Neuer Film mit Isabelle Huppert: "Madame Sidonie in Japan"

Spielt Isabelle Huppert in einem Film mit, erzeugt das sofort Aufmerksamkeit. Im März ist sie 71 Jahre alt geworden, munter dreht sie weiter Film auf Film. Gerade war sie mit ihrem neuen Werk "Madame Sidonie in Japan" beim Filmfest München.

Über dieses Thema berichtet: Bayern 2 Kulturleben am .

Als ihr japanischer Verleger die französische Autorin Sidonie vom Flughafen abholt, kommt es zu einer lustigen Szene: Er, ein großer Mann, nimmt nach der Begrüßung ihren Rollkoffer und läuft mit mächtigen Schritten Richtung Ausgang los – sie, die zierliche Frau, trippelt wie eine Geisha hinter ihm her.
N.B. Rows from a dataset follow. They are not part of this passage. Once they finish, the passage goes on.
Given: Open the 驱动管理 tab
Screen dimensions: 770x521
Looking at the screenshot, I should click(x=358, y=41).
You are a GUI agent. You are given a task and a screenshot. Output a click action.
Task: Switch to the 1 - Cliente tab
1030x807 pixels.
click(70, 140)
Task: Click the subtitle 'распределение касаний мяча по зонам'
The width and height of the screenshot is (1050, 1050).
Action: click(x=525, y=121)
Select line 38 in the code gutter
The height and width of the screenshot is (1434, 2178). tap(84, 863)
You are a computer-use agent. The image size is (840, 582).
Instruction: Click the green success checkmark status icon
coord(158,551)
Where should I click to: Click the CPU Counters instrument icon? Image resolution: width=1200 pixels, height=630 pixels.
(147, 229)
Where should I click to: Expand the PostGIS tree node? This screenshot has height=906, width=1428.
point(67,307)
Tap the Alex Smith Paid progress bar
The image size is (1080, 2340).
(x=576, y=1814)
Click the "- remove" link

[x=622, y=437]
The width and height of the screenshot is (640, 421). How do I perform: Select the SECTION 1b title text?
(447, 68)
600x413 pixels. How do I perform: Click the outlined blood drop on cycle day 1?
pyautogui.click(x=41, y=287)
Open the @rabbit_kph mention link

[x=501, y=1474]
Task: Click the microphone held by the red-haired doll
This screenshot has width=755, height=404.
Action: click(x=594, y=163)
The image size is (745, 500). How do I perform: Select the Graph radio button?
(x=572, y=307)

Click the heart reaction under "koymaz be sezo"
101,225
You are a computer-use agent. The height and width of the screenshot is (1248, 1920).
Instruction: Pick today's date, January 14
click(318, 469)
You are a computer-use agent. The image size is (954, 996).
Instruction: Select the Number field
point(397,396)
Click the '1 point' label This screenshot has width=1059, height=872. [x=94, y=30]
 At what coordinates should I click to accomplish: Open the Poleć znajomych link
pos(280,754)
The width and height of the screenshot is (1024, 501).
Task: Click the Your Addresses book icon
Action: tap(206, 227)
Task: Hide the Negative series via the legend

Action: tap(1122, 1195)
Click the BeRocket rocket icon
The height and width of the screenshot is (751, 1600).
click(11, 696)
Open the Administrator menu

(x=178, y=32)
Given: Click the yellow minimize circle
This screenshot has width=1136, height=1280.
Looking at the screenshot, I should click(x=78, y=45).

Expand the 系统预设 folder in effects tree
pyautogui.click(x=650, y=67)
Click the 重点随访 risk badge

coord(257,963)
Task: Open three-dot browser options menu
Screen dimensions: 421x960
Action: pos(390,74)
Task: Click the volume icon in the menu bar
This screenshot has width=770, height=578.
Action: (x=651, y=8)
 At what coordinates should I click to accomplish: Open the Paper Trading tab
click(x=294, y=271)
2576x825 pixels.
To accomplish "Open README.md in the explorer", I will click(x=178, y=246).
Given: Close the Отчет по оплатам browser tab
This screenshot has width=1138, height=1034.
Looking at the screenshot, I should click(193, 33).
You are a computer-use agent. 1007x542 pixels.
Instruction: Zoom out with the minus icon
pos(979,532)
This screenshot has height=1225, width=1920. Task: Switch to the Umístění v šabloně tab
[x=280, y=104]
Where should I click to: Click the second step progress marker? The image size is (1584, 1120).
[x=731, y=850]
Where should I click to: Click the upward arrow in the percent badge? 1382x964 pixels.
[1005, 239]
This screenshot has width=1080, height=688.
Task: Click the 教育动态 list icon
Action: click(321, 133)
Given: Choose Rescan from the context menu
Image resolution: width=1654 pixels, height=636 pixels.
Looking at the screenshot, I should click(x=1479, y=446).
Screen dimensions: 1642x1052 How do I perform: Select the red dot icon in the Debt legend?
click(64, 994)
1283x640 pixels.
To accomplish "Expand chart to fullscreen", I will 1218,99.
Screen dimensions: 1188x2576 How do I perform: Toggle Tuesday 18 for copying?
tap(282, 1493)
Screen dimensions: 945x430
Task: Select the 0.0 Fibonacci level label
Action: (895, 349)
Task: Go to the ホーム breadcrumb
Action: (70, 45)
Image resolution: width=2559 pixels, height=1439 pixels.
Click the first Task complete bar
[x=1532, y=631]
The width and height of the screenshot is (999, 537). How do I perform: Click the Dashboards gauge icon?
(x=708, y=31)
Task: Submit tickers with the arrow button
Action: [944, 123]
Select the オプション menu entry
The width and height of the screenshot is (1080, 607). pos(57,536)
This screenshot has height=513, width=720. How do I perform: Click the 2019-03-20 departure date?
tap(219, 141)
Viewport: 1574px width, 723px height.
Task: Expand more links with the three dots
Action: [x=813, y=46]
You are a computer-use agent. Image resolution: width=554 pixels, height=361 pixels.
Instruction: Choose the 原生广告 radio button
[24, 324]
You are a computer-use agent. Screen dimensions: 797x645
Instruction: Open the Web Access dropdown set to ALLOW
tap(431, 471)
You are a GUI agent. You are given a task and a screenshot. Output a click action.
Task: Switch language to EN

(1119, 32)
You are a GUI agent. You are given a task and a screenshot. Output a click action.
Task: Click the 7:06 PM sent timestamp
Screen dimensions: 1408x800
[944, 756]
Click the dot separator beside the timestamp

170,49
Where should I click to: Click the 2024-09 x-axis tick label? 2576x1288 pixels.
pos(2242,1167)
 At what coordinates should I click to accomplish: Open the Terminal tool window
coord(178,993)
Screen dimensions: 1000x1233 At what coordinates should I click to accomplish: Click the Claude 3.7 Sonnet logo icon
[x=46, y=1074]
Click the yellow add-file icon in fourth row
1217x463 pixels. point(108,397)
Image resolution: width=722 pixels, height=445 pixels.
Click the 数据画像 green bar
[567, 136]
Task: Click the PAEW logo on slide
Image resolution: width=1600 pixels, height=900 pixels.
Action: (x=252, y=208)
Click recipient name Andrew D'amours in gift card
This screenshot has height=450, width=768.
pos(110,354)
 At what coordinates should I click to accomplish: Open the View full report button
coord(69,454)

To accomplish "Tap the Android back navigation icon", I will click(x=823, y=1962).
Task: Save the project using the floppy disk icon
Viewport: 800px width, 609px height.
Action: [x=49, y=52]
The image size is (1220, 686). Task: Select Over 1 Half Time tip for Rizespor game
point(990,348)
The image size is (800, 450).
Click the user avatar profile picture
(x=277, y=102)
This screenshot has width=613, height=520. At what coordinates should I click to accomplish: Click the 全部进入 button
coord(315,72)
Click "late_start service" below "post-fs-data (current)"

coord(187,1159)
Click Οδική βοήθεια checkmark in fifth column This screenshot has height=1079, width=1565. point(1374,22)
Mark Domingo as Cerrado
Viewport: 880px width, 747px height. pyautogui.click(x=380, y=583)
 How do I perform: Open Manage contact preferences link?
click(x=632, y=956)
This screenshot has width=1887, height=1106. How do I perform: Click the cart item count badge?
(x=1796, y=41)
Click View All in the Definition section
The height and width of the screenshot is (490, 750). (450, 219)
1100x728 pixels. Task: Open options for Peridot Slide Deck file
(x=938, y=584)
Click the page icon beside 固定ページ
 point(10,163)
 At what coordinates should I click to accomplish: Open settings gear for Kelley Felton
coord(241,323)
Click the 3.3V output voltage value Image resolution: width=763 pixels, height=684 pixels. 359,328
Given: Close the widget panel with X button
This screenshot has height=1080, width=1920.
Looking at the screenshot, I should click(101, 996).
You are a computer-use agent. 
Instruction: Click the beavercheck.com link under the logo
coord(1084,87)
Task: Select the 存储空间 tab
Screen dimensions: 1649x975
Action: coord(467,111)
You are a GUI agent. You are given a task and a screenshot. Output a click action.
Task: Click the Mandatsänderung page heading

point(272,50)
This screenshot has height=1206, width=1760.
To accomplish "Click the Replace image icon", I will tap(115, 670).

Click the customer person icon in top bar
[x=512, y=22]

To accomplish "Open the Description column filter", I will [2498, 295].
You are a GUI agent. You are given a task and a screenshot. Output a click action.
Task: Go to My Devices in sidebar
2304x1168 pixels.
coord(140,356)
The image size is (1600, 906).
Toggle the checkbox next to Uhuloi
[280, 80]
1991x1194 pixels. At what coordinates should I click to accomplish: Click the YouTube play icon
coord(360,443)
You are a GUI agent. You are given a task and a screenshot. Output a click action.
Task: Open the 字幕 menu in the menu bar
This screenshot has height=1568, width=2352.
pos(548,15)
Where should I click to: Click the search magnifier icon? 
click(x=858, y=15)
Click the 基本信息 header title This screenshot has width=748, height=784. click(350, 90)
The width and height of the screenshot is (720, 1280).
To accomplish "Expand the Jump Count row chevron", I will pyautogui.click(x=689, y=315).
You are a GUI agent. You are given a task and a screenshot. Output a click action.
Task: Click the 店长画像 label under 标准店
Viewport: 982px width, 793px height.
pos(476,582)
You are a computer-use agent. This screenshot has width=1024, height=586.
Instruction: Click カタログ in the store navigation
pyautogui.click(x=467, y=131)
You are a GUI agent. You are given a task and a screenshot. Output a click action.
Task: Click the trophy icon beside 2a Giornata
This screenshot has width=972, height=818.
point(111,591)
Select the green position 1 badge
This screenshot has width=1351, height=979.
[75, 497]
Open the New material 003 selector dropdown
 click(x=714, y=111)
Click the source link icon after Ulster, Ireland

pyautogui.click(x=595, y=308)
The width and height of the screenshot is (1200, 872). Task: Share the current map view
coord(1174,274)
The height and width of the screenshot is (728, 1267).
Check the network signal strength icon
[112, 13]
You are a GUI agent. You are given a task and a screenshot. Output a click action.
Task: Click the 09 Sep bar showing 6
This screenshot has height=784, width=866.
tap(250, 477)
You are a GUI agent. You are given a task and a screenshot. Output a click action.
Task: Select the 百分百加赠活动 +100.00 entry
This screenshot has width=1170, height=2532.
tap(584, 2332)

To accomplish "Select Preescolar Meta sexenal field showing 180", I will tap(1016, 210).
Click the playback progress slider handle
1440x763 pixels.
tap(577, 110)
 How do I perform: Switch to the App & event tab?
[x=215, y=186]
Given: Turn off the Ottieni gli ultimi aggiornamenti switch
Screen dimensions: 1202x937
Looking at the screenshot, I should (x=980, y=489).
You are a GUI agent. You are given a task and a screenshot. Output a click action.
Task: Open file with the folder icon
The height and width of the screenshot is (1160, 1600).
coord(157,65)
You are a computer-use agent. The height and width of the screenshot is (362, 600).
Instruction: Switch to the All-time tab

Auf die Frage an Isabelle Huppert, ob das so im Drehbuch stand, antwortet sie: "Nein, es gab keine Beschreibung dazu. Es entstand aus meiner Interpretation des Raums, auch in Auseinandersetzung mit der Kultur Japans. Ich hatte plötzlich die Idee und machte es dann."

Isabelle Huppert, die Raumleserin

Wird im Fußball der Nationalspieler Thomas Müller gerne als Raumdeuter bezeichnet, kann man Isabelle Huppert im Kino als Raumleserin oder sogar (technischer ausgedrückt) als Raumlaser definieren: Wie ein höchst präzises Messgerät erfasst sie Strecken, Flächen und sogar Volumen eines Ortes, um all das in ihre Darstellung einfließen zu lassen. Vor der Kamera entwickelt sie eine ungeheure physische Präsenz, so auch in "Madame Sidonie in Japan". Isabelle Huppert erobert sich sofort die Räume, die sie betritt, ob nun drinnen oder draußen – durchschreitet sie, spielt mit ihnen, beherrscht sie. Auch das macht ihren großen Erfolg aus – wie kaum eine andere ist sie immer einfach: da!

Mit ihrer großen Erfahrung, aber auch intuitiv reagiert sie auf Situationen. Ob sie schneller spricht oder mit mehr Ausdruck, dazu animieren sie manche Szenen. "Das entscheide nicht ich, auch nicht der Regisseur, es entscheidet der Film." Der Film – das kann die Geschichte sein, die Dialoge, die Ausstattung, der Raum, die Kostüme. "Es ist nichts Mysteriöses, man spürt es einfach. Oder sollte es zumindest. Wenn man nichts spürt, wird es schwierig. Bisweilen kann aber gerade auch das interessant sein."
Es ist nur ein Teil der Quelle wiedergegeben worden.